Les raisons mathématiques de l’opération réalisée en Belgique ne seraient valables que si les billets nouvellement émis avaient une représentation équivalente en or dans les caisses de la banque qui les a émis, mais il n’en a rien été.
Pratiquement, en effet, il fallut bien se contenter d’une garantie en or très inférieure au chiffre d’émission des billets.
Les nouveaux billets n’ayant qu’une garantie partielle en or se trouveront, par ce seul fait, soumis aux spéculations de la Bourse, c’est-à-dire à toutes les fluctuations du change. Les Belges en feront probablement bientôt l’expérience.
Étant donné la situation de la France au moment où j’écris ce livre, on peut dire que la meilleure solution actuelle des problèmes de la stabilisation est celle formulée par le ministre des Finances à la tribune :
« Une stabilisation de fait doit précéder la stabilisation légale. Cette stabilisation de fait ne se décrète pas, elle s’obtient par la sagesse ; elle n’existera que lorsque toutes les principales causes de trouble monétaire auront disparu, et malheureusement nous n’en sommes pas encore là. »
On sait les violentes critiques que provoqua, chez les députés socialistes, le refus du ministre de stabiliser légalement la monnaie. Convaincus que les sociétés se refont à coups de décrets, ces naïfs législateurs étaient persuadés qu’il suffisait d’un décret pour obliger tous les peuples de l’univers à accepter les billets de banque français au cours déterminé par une loi.
Dans les circonstances actuelles il faut donc vivre avec une monnaie dépréciée, mais ne pas oublier qu’une monnaie quelconque devient excellente dès que l’industrie et le commerce prospèrent. Essayons de les améliorer et renonçons, malgré les conseils des experts, aux dangereux emprunts étrangers. Ils alourdiraient encore notre budget par le paiement des intérêts et, en outre, finiraient par mettre la France sous la tutelle de l’étranger. Elle s’y trouve déjà beaucoup trop.

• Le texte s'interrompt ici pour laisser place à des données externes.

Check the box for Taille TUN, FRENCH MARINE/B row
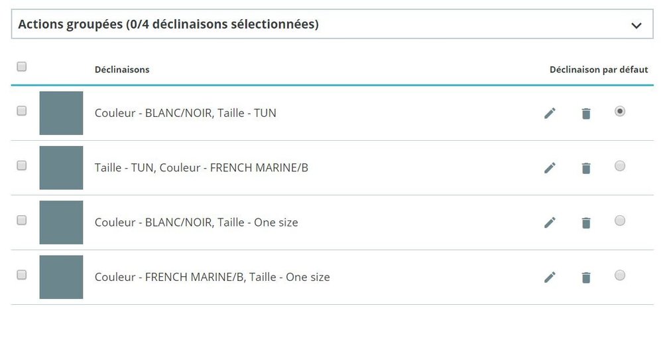663x342 pixels. [22, 165]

On a souvent représenté les Américains comme spéculant contre les monnaies européennes dépréciées pour en faire baisser le cours ; ils sont, au contraire, très intéressés à la stabilisation de ces monnaies, celle de la France notamment. Dans une conférence faite à l’Association économique internationale, M. Owen D. Young, un des auteurs du plan Dawes, faisait remarquer :
Qu’« il était plus important pour les États-Unis de restaurer la stabilité des monnaies du monde et de les sauver des fluctuations des changes que d’obtenir le paiement de nos créances sur les nations étrangères. »

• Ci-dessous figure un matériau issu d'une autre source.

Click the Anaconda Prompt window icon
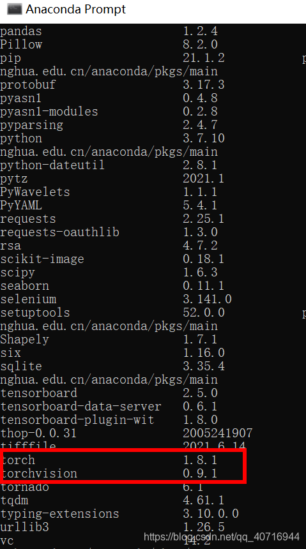 coord(14,10)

« — C’est maintenant notre devoir de veiller à ce que les moyens d’échange entre tous les pays reposent sur une base qui rende le crédit possible et les prêts sûrs. C’est pourquoi aussi l’or qui reste en la possession des États-Unis constitue un fonds de garantie pour les valeurs du monde. »

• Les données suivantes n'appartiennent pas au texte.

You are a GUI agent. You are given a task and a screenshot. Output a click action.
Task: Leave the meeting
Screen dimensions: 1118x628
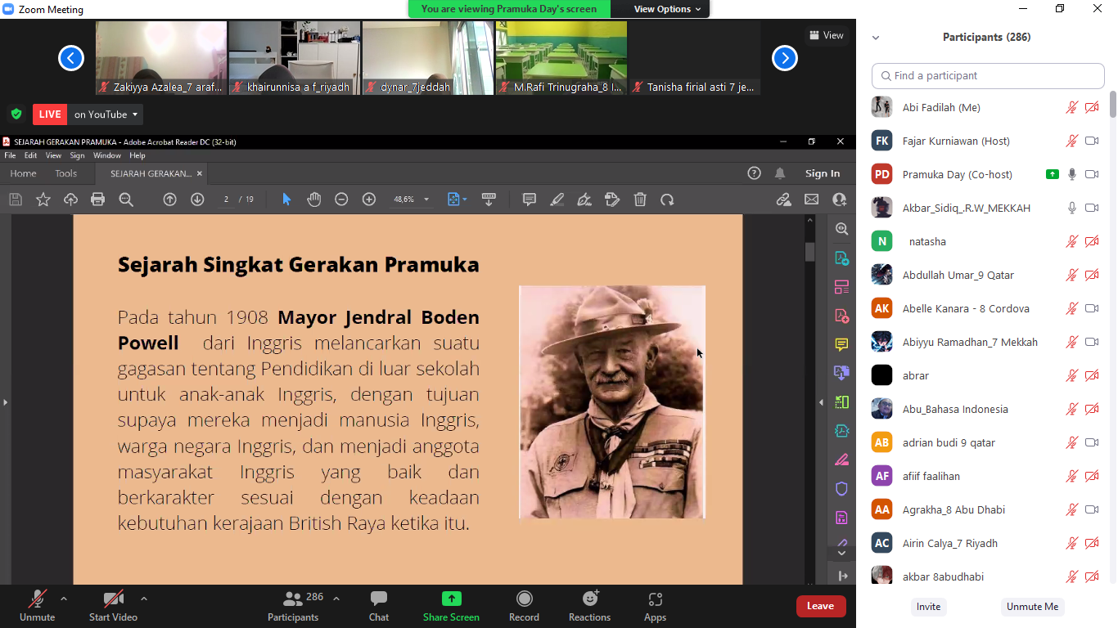click(820, 606)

Le problème de la stabilisation des monnaies, à l’étude duquel vient d’être consacré ce chapitre, est un nouvel exemple des conflits entre les forces économiques et les influences psychologiques qui caractérisent l’âge actuel.
La solution des problèmes résultant de ces conflits reste difficile. Ils représentent, en effet, des équations dont les divers termes n’ont pas de commune mesure. Elles contiennent des éléments économiques qui se pèsent facilement et des influences psychologiques dont aucune méthode ne permet d’évaluer exactement la grandeur. Les forces économiques pondérables tendent à dominer le monde, mais les impondérables forces psychologiques sont parfois plus puissantes encore.